'''
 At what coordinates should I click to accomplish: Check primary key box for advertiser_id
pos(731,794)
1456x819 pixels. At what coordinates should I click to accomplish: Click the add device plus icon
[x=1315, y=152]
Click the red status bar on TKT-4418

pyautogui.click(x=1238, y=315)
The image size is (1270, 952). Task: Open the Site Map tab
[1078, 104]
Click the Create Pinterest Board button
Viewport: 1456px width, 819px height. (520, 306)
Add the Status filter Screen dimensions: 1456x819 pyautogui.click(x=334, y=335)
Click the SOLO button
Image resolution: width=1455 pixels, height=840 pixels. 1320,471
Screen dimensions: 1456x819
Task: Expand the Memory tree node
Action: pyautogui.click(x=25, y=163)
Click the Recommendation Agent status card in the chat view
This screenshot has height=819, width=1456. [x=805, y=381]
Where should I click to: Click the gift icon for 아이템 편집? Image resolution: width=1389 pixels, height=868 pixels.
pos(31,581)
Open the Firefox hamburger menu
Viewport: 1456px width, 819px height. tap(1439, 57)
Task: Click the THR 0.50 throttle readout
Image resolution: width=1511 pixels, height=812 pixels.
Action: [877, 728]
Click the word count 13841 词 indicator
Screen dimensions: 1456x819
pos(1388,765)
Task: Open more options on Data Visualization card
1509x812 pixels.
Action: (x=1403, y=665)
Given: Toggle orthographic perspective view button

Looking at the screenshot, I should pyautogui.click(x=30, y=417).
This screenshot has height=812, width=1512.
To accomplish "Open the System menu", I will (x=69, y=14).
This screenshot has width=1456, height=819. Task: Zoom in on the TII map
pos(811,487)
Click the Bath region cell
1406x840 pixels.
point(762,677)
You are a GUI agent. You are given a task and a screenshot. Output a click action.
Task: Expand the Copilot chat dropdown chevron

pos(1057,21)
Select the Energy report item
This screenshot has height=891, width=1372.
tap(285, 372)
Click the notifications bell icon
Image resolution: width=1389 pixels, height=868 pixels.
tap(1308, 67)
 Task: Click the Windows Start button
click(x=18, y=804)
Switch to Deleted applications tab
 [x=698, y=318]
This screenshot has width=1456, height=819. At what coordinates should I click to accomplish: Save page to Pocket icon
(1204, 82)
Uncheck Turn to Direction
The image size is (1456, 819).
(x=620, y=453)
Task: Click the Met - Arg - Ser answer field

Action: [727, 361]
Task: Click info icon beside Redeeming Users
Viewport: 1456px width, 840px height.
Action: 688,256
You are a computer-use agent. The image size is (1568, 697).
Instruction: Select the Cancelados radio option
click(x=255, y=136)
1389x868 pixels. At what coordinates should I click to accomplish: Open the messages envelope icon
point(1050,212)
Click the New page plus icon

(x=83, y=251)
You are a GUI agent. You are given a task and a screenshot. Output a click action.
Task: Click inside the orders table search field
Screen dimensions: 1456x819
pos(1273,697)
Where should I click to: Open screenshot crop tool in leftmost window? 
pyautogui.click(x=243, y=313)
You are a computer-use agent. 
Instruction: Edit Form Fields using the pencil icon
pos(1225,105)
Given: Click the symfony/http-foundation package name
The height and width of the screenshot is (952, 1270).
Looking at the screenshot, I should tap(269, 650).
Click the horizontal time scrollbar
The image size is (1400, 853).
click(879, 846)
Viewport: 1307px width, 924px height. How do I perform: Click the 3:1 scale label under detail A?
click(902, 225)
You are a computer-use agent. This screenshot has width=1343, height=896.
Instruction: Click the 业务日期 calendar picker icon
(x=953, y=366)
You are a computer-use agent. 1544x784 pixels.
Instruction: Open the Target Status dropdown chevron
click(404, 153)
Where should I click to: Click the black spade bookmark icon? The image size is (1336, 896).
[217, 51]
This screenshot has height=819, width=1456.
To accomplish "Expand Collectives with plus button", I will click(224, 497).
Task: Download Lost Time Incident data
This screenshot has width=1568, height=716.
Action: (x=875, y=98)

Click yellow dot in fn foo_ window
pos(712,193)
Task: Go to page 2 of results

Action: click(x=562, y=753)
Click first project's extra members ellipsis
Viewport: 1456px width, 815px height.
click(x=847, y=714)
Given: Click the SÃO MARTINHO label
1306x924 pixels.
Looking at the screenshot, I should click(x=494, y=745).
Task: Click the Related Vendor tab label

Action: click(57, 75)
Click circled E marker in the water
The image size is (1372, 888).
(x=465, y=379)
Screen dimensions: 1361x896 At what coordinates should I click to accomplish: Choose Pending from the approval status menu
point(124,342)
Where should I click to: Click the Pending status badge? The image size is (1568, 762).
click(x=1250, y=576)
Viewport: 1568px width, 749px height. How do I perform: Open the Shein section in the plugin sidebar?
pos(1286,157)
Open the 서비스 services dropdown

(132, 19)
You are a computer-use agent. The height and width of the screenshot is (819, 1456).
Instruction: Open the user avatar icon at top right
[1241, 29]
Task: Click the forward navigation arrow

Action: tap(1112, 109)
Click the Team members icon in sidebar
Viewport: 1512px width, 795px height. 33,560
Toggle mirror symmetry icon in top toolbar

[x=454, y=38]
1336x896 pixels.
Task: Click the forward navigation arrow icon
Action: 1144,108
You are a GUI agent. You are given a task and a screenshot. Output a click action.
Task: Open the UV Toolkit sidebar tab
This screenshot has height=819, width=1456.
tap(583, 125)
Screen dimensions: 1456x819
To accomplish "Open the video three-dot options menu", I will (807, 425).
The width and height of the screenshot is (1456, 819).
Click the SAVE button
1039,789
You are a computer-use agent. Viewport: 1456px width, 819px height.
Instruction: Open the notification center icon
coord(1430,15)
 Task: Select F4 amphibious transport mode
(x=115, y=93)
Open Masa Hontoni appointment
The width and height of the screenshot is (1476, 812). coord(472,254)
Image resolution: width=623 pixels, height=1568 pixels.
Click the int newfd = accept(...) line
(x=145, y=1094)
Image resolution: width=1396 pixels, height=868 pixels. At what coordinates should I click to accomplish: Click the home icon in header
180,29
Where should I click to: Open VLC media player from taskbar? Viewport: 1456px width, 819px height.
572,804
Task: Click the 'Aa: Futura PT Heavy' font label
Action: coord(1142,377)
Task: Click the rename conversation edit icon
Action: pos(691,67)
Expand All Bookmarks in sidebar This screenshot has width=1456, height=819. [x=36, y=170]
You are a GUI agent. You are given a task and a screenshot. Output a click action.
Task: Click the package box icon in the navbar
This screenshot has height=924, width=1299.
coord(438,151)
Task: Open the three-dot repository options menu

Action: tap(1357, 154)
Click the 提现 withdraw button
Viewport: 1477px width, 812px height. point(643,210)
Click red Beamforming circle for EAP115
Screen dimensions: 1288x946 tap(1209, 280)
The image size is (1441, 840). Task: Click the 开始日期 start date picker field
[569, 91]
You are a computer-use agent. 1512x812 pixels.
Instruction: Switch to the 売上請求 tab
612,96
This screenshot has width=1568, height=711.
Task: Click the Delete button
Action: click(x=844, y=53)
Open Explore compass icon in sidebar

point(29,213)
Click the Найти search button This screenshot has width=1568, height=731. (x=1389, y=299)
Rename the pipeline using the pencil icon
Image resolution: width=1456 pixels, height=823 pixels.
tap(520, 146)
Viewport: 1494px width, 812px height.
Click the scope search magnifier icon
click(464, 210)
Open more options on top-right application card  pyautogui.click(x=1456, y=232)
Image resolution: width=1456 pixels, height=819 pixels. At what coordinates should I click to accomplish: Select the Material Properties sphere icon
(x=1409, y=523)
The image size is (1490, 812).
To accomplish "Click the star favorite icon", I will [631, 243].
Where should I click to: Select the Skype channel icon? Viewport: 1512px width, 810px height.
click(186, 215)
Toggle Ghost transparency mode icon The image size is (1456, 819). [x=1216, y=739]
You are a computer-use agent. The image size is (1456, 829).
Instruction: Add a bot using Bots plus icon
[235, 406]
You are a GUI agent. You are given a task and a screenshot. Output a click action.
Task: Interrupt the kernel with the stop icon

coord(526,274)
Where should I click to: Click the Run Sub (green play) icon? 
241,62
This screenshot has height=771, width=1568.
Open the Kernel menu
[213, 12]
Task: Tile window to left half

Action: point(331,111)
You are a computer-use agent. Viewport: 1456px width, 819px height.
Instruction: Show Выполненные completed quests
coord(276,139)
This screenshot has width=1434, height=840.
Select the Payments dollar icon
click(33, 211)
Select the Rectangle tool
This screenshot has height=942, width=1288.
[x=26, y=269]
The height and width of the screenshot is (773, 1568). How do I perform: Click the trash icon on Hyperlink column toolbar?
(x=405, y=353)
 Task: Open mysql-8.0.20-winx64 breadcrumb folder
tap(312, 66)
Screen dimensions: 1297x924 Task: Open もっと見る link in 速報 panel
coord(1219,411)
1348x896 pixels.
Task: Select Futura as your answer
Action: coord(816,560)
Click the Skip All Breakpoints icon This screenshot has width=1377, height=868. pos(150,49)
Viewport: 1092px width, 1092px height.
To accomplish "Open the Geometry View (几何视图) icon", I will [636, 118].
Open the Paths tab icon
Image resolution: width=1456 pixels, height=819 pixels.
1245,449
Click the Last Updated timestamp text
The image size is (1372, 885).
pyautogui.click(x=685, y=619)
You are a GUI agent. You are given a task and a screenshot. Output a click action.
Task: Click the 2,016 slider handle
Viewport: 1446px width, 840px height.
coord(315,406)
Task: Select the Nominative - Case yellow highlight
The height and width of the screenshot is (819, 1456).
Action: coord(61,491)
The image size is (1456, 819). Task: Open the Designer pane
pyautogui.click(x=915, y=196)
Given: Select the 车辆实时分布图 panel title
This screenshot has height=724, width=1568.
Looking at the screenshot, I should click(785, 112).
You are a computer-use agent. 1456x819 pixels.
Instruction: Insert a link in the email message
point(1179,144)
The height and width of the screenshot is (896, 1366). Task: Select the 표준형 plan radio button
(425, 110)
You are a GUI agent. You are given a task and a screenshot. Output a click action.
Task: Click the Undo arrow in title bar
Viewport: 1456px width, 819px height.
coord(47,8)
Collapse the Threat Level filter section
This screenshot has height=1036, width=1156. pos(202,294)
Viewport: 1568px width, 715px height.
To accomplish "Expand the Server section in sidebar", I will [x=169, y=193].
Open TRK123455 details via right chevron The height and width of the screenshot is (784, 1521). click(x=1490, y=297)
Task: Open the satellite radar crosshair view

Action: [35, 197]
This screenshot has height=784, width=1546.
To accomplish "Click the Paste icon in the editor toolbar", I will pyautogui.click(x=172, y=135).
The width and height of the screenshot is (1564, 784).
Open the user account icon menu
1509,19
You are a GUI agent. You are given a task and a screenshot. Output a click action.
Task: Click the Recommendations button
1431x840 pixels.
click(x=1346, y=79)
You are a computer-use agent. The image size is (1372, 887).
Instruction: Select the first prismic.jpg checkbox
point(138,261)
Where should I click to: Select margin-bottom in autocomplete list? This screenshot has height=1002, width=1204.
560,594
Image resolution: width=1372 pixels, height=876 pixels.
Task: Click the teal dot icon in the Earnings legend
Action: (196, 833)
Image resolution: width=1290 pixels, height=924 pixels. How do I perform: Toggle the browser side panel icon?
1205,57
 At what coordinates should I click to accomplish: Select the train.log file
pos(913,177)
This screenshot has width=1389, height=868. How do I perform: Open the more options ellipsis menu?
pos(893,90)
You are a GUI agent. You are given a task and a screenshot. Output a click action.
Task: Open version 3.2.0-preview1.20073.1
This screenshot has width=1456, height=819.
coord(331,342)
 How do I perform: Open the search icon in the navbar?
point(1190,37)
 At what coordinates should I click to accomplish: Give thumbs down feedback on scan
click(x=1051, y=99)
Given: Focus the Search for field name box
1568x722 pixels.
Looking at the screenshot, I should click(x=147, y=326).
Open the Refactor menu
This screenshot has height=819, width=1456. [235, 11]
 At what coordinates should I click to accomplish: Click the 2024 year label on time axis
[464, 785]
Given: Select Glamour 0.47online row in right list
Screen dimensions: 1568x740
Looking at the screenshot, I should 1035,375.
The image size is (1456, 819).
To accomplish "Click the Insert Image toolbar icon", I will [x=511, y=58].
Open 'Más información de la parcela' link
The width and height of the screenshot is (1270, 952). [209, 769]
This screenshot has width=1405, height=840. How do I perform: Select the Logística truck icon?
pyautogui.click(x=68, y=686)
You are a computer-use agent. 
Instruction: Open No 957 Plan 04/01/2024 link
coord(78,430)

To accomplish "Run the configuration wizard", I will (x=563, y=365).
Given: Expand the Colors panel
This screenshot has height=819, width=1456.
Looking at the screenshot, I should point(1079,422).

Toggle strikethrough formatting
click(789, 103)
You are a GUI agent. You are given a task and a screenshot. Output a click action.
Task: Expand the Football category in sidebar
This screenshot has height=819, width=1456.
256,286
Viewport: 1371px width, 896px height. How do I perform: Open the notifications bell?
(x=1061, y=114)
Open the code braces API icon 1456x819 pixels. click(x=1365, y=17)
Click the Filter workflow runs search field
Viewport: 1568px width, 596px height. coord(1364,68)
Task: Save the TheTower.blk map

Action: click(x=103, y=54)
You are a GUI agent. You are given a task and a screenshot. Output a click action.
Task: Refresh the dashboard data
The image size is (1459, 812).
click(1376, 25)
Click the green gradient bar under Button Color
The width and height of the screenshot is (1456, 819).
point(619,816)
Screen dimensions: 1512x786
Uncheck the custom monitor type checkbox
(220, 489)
'''
What is needed:
Among the lines of the data above, find those with the word "title" and show them.

Answer box:
Given: Select the 车辆实时分布图 panel title
Task: Click the Undo arrow in title bar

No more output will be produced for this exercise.